Seketika pria itu bermonolog, “semakin cepat kita jalan semakin cepat kita sampai.”

“Iya, tapi kalo observasi seperti itu kita harus datengin tempat lain juga buat perbandingan jadi hasilnya gak cuma dari satu narasumber dan itu butuh waktu beberapa hari,” jelas Ica.

“Ya udah biar gue aja yang ke lapangan setelah itu kita ketemu buat bikin laporan akhirnya. Gimana?” tawarnya pada Ica.

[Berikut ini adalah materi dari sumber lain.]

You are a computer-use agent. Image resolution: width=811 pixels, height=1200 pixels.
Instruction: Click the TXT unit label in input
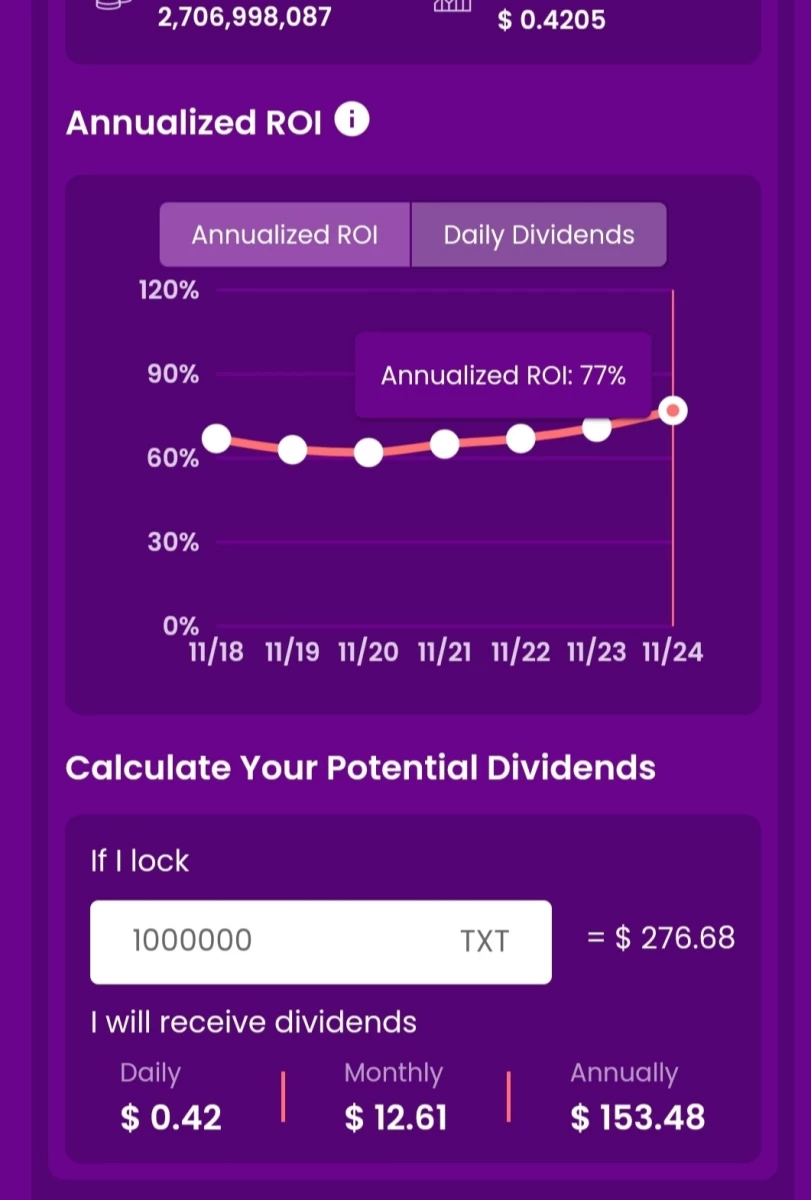tap(485, 941)
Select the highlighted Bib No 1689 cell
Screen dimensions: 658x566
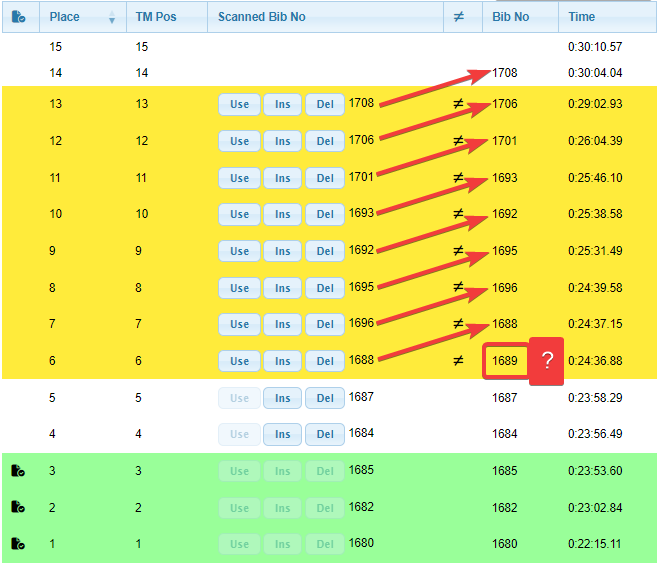pos(505,361)
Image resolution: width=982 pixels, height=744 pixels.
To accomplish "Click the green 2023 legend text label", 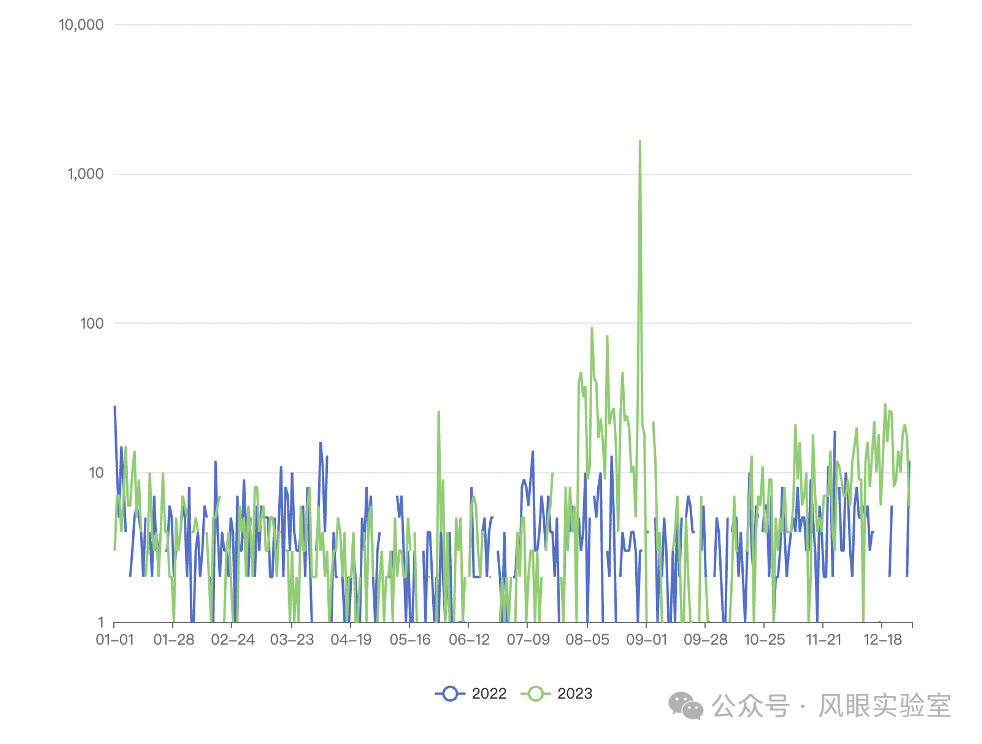I will point(575,693).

“Terus ngapain ada aku kalo ujung-ujungnya cuma Kakak yang turun tangan? Aku juga ditugasin Pak Habib loh, Kak, jangan lupain itu. Jangan buat aku gak amanah deh,” cerca Ica terus terang. Padahal kan ini tugas mereka berdua bukan hanya dia seorang.

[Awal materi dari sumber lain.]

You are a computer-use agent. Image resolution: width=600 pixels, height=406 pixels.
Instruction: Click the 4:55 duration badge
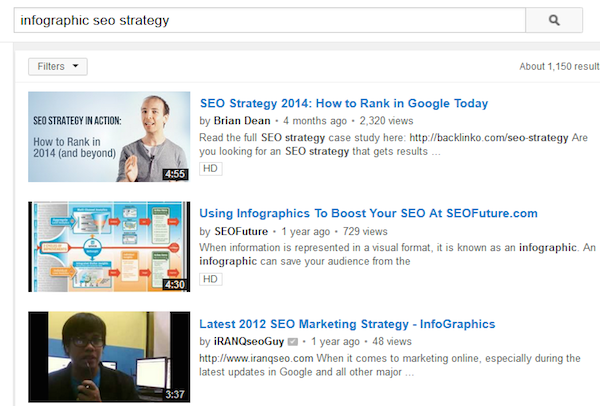175,174
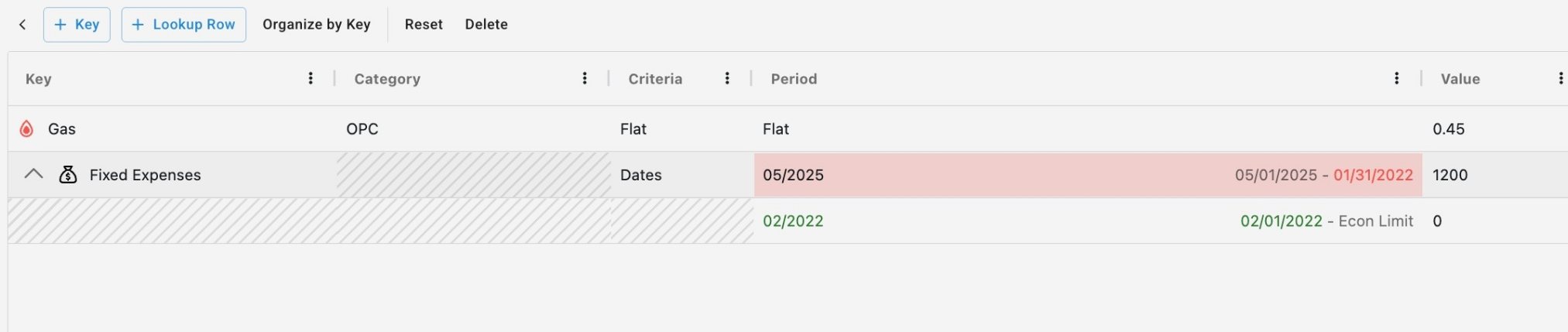The width and height of the screenshot is (1568, 332).
Task: Open the Criteria column options menu
Action: pos(727,78)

Pria itu frustasi melihat kelakuan gadis di depannya. Siapa juga yang ingin membuat gadis itu tidak amanah? Dia kan hanya ingin meringankan saja dan tugas bisa terselesaikan tanpa membuang-buang waktu.

“Dasar gadis aneh, baru liat gue ada orang yang gak dikasih tugas malah marah-marah bukannya seneng terbebas dari tugas.” Ia berucap dalam hati.

“Terus lo maunya gimana?” tanyanya lagi pasrah.

“Ini kan udah mau ashar, nanggung juga kalo kita lanjutin buat tugas. Besok jam 8 ketemu di sini aja ya, Kak, dan usahain harus selesai besok juga,” ujar Ica sembari membereskan kertas-kertas yang berserakan di atas meja.

“Oke, diusahain,” ucapnya dengan mengambil kertas yang akan Ica ambil juga.

Sontak itu membuat Ica terkejut dibuatnya, jika saja tangannya terlambat berhenti maka Ica akan bersentuhan dengan seseorang yang bukan mahromnya dan itu adalah hal yang paling Ica jaga. Setiap sentuhan yang Ica lakukan pada yang bukan mahrom di dunia maka akan berdampak pada kedua orang tuanya kelak di akhirat dan Ica tak mau hal itu terjadi.

Spontan ia mengucap istighfar. “Astagfirullah.”

“Maaf ... maaf, gue cuma mau ambil ini.” Pria itu mengangkat beberapa kertas yang tidak jadi Ica ambil.